Sensing that it had arrived at a winning formula, the Tibet Task Force planned more of the same for February 1960. Helping to coordinate the ongoing resupply effort from Kadena was U.S. Air Force Major Harry "Heinie" Aderholt. No stranger to the CIA, Aderholt had been seconded to Camp Peary for three years starting in 1951 to help set up an air branch at the agency's new training facility. After a six-year interlude with the Tactical Air Command beginning in 1954, he was again detailed to the CIA in January 1960, this time as commander of the Kadena-based Detachment 2, 1045th Operational Evaluation and Training Group.

Aderholt's Detachment 2 had a long and convoluted relationship with the Tibet project. Its lineage could be traced back to the long-disbanded Asia-based ARC wing, a portion of which had been retained as the 322nd Squadron's Detachment 1. When that squadron was dissolved in late 1957, its secret cell (renamed Detachment 2 of the 313th Air Division) remained at Kadena and continued to receive orders for CIA-sanctioned flights, such as the C-118 personnel ex filtrations from Kurmitola. Its C-118 was also loaned for CAT-piloted flights into Tibet.

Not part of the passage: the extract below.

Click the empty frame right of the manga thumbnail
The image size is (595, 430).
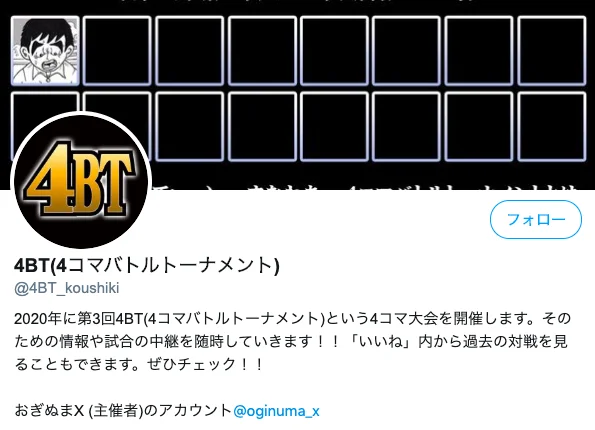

Insignia for Detachment 2 / 1045th Operational Evaluation and Training Group, the outfit that coordinated C-130 support for the Tibet project. (Courtesy Harry Aderholt)

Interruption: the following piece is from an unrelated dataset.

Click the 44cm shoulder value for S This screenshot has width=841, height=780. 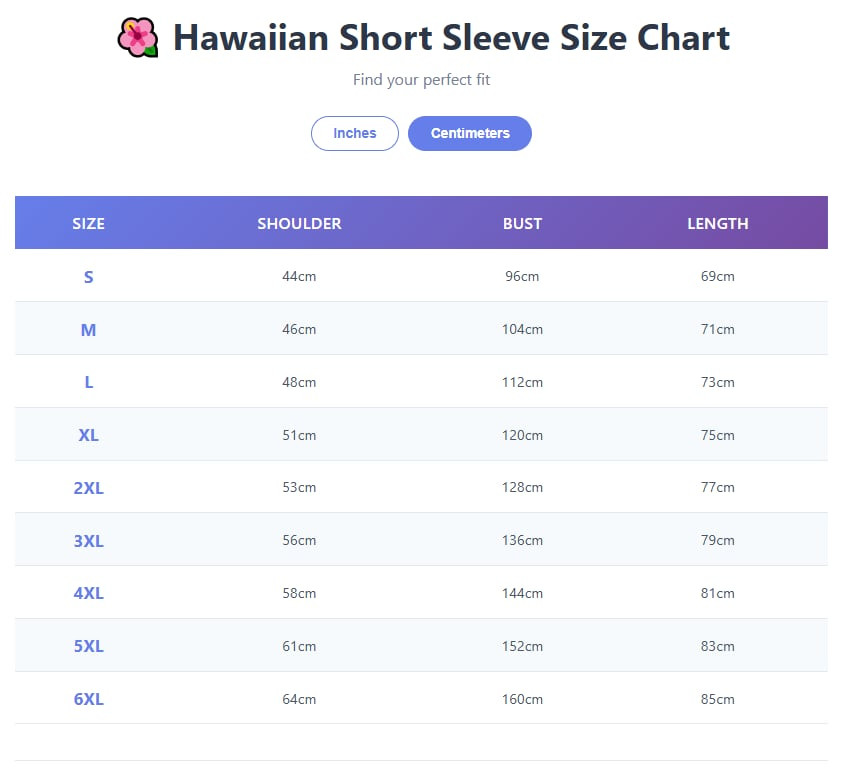[299, 276]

By the time Aderholt arrived, there had been two significant changes to the detachment. First, whereas the earlier arrangement had been a partnership between the agency and the air force, the CIA now fully controlled Detachment 2 in all but name. The agency went so far as to remove the Kadena unit from the 313th Air Division and place it under its own cover organization, the 1045th Operational Evaluation and Training Group, ostensibly headquartered at Washington's Bolling Field. Second, Detachment 2 was no longer in the business of flying classified flights on behalf of the CIA. Rather, it now acted as the CIA's on-site management team to coordinate Air America and U.S. Air Force assets and personnel in support of the agency's cold war ventures in Asia.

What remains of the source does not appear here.